**Task requirements**
Could you quote, exactly as they stand, the lines running from the one with "Screenshot is 626x2576." to the final line of the material?

**Task data**
· · · · ·
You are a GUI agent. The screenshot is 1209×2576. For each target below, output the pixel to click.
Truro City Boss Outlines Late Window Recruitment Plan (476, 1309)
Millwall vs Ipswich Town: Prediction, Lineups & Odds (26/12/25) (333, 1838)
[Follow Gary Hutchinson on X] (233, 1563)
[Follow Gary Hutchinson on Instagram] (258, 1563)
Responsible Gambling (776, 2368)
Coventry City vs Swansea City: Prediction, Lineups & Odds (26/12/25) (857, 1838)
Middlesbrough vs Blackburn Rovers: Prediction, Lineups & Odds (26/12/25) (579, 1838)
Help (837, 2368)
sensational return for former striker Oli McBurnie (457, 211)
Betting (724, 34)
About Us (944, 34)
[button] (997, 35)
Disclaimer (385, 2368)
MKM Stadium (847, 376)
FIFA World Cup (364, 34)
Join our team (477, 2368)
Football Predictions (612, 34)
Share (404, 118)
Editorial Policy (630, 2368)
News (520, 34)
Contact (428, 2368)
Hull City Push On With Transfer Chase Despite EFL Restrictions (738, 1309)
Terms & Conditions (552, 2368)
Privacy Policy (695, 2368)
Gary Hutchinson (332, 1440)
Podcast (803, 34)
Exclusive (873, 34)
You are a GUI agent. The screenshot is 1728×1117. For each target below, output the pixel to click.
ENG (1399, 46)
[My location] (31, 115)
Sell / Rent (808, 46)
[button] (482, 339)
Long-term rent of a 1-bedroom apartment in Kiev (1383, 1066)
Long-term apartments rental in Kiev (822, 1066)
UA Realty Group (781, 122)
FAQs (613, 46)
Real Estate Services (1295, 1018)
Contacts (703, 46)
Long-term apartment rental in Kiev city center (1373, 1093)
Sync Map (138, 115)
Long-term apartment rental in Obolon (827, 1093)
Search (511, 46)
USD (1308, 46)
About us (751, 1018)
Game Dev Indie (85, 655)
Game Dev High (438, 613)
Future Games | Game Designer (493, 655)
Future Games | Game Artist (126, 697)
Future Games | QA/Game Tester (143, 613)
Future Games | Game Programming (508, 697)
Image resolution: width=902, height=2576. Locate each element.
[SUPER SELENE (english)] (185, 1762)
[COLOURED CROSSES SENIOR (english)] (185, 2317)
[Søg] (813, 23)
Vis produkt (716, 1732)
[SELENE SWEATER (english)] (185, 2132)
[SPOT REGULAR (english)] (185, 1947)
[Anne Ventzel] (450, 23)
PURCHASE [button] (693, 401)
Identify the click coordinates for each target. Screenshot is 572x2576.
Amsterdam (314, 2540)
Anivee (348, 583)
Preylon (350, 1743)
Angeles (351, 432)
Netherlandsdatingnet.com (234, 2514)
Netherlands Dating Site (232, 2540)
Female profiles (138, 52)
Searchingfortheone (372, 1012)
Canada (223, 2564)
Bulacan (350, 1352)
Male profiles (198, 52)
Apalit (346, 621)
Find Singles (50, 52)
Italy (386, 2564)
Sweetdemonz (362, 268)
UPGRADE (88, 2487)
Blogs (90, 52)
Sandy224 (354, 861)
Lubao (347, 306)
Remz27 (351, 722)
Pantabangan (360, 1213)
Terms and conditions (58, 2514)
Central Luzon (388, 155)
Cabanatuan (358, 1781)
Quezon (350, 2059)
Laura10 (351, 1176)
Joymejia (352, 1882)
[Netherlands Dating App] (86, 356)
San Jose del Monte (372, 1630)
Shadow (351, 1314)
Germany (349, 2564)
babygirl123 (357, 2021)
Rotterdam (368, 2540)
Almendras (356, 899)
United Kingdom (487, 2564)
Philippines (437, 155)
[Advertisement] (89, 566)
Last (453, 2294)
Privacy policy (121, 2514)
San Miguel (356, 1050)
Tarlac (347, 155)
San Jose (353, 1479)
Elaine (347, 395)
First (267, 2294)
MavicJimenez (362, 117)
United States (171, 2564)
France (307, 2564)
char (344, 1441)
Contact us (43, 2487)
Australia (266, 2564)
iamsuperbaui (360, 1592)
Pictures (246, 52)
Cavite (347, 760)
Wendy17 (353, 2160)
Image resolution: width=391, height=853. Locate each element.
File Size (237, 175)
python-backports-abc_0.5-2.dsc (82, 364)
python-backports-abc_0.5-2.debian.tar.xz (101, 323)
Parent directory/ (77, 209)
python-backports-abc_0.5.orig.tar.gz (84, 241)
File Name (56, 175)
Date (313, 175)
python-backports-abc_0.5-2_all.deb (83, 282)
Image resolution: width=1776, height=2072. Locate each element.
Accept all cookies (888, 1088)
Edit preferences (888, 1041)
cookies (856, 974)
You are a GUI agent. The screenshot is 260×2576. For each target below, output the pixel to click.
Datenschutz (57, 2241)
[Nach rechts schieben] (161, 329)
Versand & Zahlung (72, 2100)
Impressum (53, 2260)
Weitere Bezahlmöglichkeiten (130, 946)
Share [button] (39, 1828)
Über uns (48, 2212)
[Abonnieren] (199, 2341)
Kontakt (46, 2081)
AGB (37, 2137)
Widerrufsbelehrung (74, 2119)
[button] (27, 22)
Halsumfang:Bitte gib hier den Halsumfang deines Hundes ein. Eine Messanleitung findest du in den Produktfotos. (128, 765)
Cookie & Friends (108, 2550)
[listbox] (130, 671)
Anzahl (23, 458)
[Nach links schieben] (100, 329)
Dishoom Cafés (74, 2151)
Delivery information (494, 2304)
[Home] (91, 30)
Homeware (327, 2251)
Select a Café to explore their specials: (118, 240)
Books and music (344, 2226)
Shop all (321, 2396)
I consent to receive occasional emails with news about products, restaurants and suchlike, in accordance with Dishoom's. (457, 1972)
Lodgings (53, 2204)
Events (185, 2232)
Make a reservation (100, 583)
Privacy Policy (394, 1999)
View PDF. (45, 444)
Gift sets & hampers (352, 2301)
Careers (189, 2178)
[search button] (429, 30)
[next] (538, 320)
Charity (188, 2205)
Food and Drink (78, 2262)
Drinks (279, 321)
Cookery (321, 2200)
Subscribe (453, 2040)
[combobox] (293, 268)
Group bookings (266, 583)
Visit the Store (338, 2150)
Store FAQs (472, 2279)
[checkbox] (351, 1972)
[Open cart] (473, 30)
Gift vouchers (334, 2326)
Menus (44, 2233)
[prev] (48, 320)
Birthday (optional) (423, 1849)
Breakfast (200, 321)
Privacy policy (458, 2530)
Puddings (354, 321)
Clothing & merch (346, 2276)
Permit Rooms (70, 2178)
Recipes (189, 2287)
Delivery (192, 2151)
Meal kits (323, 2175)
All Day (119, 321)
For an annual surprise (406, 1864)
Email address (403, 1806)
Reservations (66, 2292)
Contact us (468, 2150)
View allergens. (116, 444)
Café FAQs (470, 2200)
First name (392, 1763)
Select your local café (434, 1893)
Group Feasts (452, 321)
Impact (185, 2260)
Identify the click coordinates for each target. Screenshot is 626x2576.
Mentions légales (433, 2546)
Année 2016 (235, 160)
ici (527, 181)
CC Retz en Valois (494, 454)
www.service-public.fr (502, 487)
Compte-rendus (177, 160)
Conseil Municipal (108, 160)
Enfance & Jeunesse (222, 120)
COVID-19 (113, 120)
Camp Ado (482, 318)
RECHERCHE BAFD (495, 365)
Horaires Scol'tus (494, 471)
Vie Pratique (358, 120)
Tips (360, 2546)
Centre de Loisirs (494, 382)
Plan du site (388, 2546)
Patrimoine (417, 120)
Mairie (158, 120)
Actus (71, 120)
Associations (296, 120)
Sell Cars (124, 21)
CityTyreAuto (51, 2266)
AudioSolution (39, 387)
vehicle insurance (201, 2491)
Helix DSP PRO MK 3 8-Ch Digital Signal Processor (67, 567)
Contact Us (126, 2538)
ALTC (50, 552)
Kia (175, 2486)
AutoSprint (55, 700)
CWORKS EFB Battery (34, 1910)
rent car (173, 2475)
· · · · ·
**Solution to the problem**
Identify the click coordinates for each target. Screenshot is 626x2576.
Mentions légales (433, 2546)
Année 2016 (235, 160)
ici (527, 181)
CC Retz en Valois (494, 454)
www.service-public.fr (502, 487)
Compte-rendus (177, 160)
Conseil Municipal (108, 160)
Enfance & Jeunesse (222, 120)
COVID-19 (113, 120)
Camp Ado (482, 318)
RECHERCHE BAFD (495, 365)
Horaires Scol'tus (494, 471)
Vie Pratique (358, 120)
Tips (360, 2546)
Centre de Loisirs (494, 382)
Plan du site (388, 2546)
Patrimoine (417, 120)
Mairie (158, 120)
Actus (71, 120)
Associations (296, 120)
Sell Cars (124, 21)
CityTyreAuto (51, 2266)
AudioSolution (39, 387)
vehicle insurance (201, 2491)
Helix DSP PRO MK 3 8-Ch Digital Signal Processor (67, 567)
Contact Us (126, 2538)
ALTC (50, 552)
Kia (175, 2486)
AutoSprint (55, 700)
CWORKS EFB Battery (34, 1910)
rent car (173, 2475)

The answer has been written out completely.